START Supplied data

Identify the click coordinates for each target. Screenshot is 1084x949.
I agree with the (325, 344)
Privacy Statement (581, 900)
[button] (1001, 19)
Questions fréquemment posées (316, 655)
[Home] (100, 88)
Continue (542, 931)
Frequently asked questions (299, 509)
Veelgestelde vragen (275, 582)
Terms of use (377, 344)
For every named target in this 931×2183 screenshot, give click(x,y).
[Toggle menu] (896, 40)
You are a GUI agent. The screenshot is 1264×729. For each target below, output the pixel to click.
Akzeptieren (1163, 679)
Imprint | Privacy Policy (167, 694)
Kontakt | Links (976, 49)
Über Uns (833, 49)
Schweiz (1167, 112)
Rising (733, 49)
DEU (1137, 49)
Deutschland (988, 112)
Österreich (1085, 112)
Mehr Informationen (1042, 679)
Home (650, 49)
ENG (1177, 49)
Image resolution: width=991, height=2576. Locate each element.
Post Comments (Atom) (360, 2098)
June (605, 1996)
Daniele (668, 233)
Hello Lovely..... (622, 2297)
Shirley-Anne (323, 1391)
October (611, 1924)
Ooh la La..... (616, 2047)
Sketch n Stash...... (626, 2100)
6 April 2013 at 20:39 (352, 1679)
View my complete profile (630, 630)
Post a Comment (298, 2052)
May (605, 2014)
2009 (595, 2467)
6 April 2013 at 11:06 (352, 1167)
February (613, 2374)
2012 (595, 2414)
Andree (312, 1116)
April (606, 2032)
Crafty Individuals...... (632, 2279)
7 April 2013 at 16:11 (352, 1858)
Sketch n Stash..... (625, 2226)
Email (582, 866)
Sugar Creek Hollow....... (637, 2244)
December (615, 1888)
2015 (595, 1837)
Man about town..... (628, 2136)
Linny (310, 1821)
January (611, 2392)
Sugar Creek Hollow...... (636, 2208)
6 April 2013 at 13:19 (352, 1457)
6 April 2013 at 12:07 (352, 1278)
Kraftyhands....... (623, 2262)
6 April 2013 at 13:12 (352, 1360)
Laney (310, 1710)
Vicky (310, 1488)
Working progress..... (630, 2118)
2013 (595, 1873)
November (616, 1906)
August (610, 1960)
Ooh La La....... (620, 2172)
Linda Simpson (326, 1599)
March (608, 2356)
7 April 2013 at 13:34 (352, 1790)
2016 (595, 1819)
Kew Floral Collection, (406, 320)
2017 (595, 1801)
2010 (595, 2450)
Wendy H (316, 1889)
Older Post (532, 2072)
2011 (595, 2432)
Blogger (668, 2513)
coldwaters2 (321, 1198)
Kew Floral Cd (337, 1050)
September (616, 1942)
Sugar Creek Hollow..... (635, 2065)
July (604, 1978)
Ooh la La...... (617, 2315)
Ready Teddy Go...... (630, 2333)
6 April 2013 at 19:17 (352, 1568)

END Supplied data

What is needed. Copy all of the records above word for word, keeping every line in the same order.

Task result.
Identify the click coordinates for each target. Screenshot is 1084x949.
I agree with the (325, 344)
Privacy Statement (581, 900)
[button] (1001, 19)
Questions fréquemment posées (316, 655)
[Home] (100, 88)
Continue (542, 931)
Frequently asked questions (299, 509)
Veelgestelde vragen (275, 582)
Terms of use (377, 344)
For every named target in this 931×2183 screenshot, give click(x,y).
[Toggle menu] (896, 40)
You are a GUI agent. The screenshot is 1264×729. For each target below, output the pixel to click.
Akzeptieren (1163, 679)
Imprint | Privacy Policy (167, 694)
Kontakt | Links (976, 49)
Über Uns (833, 49)
Schweiz (1167, 112)
Rising (733, 49)
DEU (1137, 49)
Deutschland (988, 112)
Österreich (1085, 112)
Mehr Informationen (1042, 679)
Home (650, 49)
ENG (1177, 49)
Image resolution: width=991, height=2576. Locate each element.
Post Comments (Atom) (360, 2098)
June (605, 1996)
Daniele (668, 233)
Hello Lovely..... (622, 2297)
Shirley-Anne (323, 1391)
October (611, 1924)
Ooh la La..... (616, 2047)
Sketch n Stash...... (626, 2100)
6 April 2013 at 20:39 (352, 1679)
View my complete profile (630, 630)
Post a Comment (298, 2052)
May (605, 2014)
2009 (595, 2467)
6 April 2013 at 11:06 (352, 1167)
February (613, 2374)
2012 (595, 2414)
Andree (312, 1116)
April (606, 2032)
Crafty Individuals...... (632, 2279)
7 April 2013 at 16:11 (352, 1858)
Sketch n Stash..... (625, 2226)
Email (582, 866)
Sugar Creek Hollow....... (637, 2244)
December (615, 1888)
2015 (595, 1837)
Man about town..... (628, 2136)
Linny (310, 1821)
January (611, 2392)
Sugar Creek Hollow...... (636, 2208)
6 April 2013 at 13:19 (352, 1457)
6 April 2013 at 12:07 (352, 1278)
Kraftyhands....... (623, 2262)
6 April 2013 at 13:12 (352, 1360)
Laney (310, 1710)
Vicky (310, 1488)
Working progress..... (630, 2118)
2013 (595, 1873)
November (616, 1906)
August (610, 1960)
Ooh La La....... (620, 2172)
Linda Simpson (326, 1599)
March (608, 2356)
7 April 2013 at 13:34 (352, 1790)
2016 (595, 1819)
Kew Floral Collection, (406, 320)
2017 (595, 1801)
2010 (595, 2450)
Wendy H (316, 1889)
Older Post (532, 2072)
2011 (595, 2432)
Blogger (668, 2513)
coldwaters2 (321, 1198)
Kew Floral Cd (337, 1050)
September (616, 1942)
Sugar Creek Hollow..... (635, 2065)
July (604, 1978)
Ooh la La...... (617, 2315)
Ready Teddy Go...... (630, 2333)
6 April 2013 at 19:17 (352, 1568)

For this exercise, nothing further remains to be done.